**Entries:**
>> Start
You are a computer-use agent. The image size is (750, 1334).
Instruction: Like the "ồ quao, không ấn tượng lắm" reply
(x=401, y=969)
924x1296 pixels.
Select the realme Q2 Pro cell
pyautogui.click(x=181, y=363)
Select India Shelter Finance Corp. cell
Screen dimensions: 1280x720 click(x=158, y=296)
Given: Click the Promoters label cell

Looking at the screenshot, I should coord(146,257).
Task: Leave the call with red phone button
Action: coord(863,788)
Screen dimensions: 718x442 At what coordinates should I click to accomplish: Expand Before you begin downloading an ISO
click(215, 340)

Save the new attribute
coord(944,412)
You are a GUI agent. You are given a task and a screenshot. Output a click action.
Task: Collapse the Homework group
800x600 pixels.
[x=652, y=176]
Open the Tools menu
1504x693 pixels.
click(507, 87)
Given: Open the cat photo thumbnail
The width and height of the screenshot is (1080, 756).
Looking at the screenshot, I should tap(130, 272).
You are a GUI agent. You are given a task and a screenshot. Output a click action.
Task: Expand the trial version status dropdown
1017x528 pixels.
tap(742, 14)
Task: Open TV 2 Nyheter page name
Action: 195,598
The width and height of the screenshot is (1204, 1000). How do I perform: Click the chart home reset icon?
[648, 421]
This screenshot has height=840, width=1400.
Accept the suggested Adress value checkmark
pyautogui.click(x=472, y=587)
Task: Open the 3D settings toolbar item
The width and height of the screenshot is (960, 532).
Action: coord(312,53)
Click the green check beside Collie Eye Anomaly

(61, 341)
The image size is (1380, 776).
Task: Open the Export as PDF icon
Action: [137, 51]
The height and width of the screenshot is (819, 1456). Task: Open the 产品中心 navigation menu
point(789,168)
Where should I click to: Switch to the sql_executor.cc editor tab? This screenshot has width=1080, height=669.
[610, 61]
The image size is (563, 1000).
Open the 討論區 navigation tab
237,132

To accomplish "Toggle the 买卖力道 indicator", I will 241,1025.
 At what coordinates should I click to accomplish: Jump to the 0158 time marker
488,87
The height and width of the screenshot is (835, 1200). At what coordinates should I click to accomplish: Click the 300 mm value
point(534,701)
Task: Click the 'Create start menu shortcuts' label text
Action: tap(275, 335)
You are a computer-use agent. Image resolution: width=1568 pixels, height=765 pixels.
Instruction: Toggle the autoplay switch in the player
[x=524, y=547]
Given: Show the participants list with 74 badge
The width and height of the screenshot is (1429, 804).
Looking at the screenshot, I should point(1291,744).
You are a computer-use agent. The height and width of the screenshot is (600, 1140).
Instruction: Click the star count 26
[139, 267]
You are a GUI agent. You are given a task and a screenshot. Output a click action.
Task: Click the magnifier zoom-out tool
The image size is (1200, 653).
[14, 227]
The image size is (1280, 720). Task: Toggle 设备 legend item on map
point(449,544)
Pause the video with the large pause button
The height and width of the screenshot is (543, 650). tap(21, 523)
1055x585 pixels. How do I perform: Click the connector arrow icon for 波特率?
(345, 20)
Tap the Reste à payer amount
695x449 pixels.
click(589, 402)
>> End
Turn every line of the listing above into a JSON list of strings, one string per line, leaving out blank lines.

[
  "You are a computer-use agent. The image size is (750, 1334).",
  "Instruction: Like the \"ồ quao, không ấn tượng lắm\" reply",
  "(x=401, y=969)",
  "924x1296 pixels.",
  "Select the realme Q2 Pro cell",
  "pyautogui.click(x=181, y=363)",
  "Select India Shelter Finance Corp. cell",
  "Screen dimensions: 1280x720 click(x=158, y=296)",
  "Given: Click the Promoters label cell",
  "Looking at the screenshot, I should coord(146,257).",
  "Task: Leave the call with red phone button",
  "Action: coord(863,788)",
  "Screen dimensions: 718x442 At what coordinates should I click to accomplish: Expand Before you begin downloading an ISO",
  "click(215, 340)",
  "Save the new attribute",
  "coord(944,412)",
  "You are a GUI agent. You are given a task and a screenshot. Output a click action.",
  "Task: Collapse the Homework group",
  "800x600 pixels.",
  "[x=652, y=176]",
  "Open the Tools menu",
  "1504x693 pixels.",
  "click(507, 87)",
  "Given: Open the cat photo thumbnail",
  "The width and height of the screenshot is (1080, 756).",
  "Looking at the screenshot, I should tap(130, 272).",
  "You are a GUI agent. You are given a task and a screenshot. Output a click action.",
  "Task: Expand the trial version status dropdown",
  "1017x528 pixels.",
  "tap(742, 14)",
  "Task: Open TV 2 Nyheter page name",
  "Action: 195,598",
  "The width and height of the screenshot is (1204, 1000). How do I perform: Click the chart home reset icon?",
  "[648, 421]",
  "This screenshot has height=840, width=1400.",
  "Accept the suggested Adress value checkmark",
  "pyautogui.click(x=472, y=587)",
  "Task: Open the 3D settings toolbar item",
  "The width and height of the screenshot is (960, 532).",
  "Action: coord(312,53)",
  "Click the green check beside Collie Eye Anomaly",
  "(61, 341)",
  "The image size is (1380, 776).",
  "Task: Open the Export as PDF icon",
  "Action: [137, 51]",
  "The height and width of the screenshot is (819, 1456). Task: Open the 产品中心 navigation menu",
  "point(789,168)",
  "Where should I click to: Switch to the sql_executor.cc editor tab? This screenshot has width=1080, height=669.",
  "[610, 61]",
  "The image size is (563, 1000).",
  "Open the 討論區 navigation tab",
  "237,132",
  "To accomplish \"Toggle the 买卖力道 indicator\", I will 241,1025.",
  " At what coordinates should I click to accomplish: Jump to the 0158 time marker",
  "488,87",
  "The height and width of the screenshot is (835, 1200). At what coordinates should I click to accomplish: Click the 300 mm value",
  "point(534,701)",
  "Task: Click the 'Create start menu shortcuts' label text",
  "Action: tap(275, 335)",
  "You are a computer-use agent. Image resolution: width=1568 pixels, height=765 pixels.",
  "Instruction: Toggle the autoplay switch in the player",
  "[x=524, y=547]",
  "Given: Show the participants list with 74 badge",
  "The width and height of the screenshot is (1429, 804).",
  "Looking at the screenshot, I should point(1291,744).",
  "You are a computer-use agent. The height and width of the screenshot is (600, 1140).",
  "Instruction: Click the star count 26",
  "[139, 267]",
  "You are a GUI agent. You are given a task and a screenshot. Output a click action.",
  "Task: Click the magnifier zoom-out tool",
  "The image size is (1200, 653).",
  "[14, 227]",
  "The image size is (1280, 720). Task: Toggle 设备 legend item on map",
  "point(449,544)",
  "Pause the video with the large pause button",
  "The height and width of the screenshot is (543, 650). tap(21, 523)",
  "1055x585 pixels. How do I perform: Click the connector arrow icon for 波特率?",
  "(345, 20)",
  "Tap the Reste à payer amount",
  "695x449 pixels.",
  "click(589, 402)"
]